(The task): Write out, exactly and in full, the line where "Add (313, 684)" appears together with all lines that follow it in the entries below. Do not include pictures.

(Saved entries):
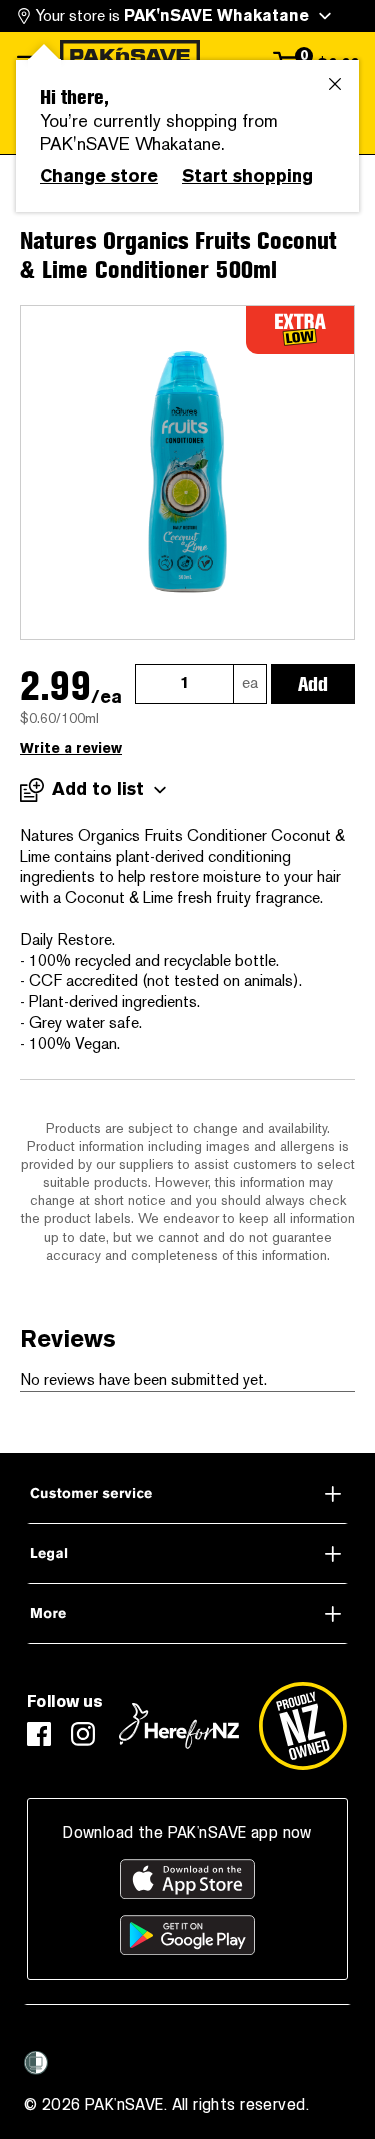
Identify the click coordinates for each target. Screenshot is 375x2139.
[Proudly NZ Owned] (303, 1726)
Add (313, 684)
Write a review (71, 748)
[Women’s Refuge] (36, 2062)
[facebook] (39, 1734)
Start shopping (247, 176)
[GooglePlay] (187, 1935)
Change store (99, 176)
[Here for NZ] (179, 1726)
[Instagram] (83, 1734)
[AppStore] (187, 1879)
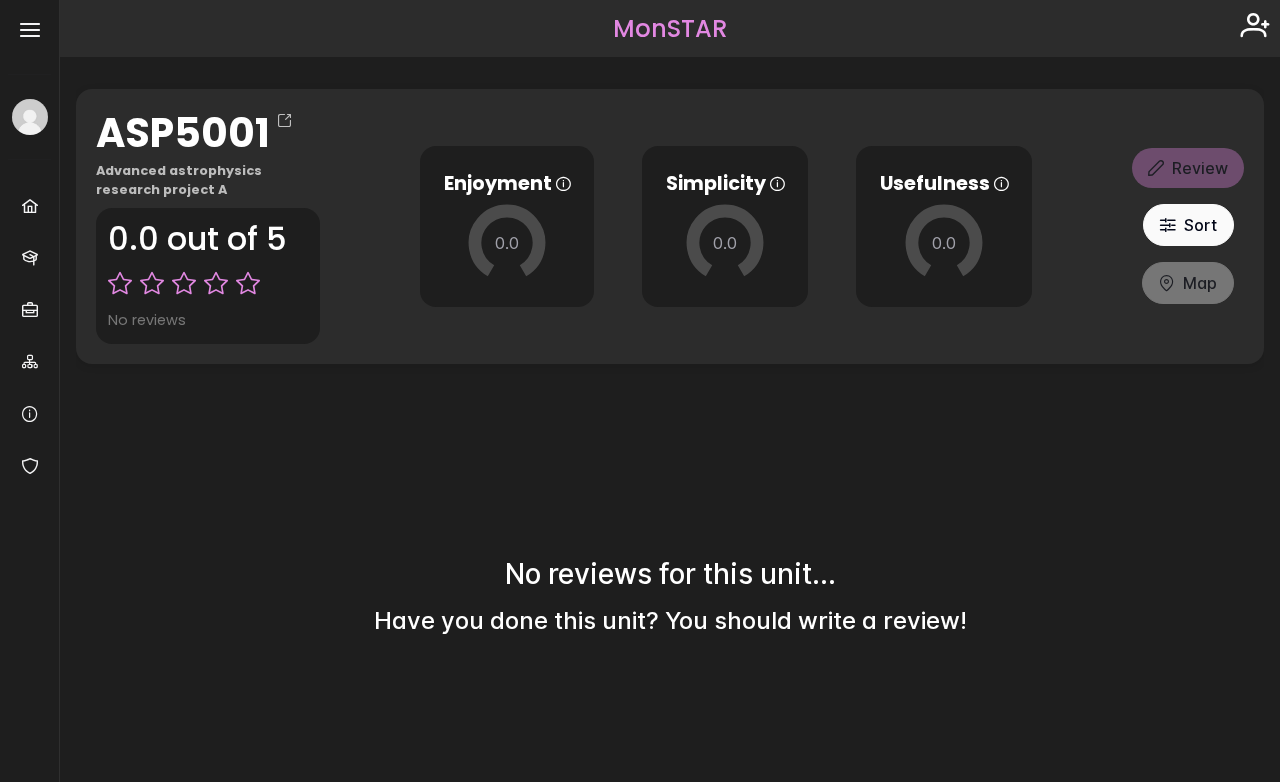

(Completed task):
Add (313, 684)
Write a review (71, 748)
[Women’s Refuge] (36, 2062)
[facebook] (39, 1734)
Start shopping (247, 176)
[GooglePlay] (187, 1935)
Change store (99, 176)
[Here for NZ] (179, 1726)
[Instagram] (83, 1734)
[AppStore] (187, 1879)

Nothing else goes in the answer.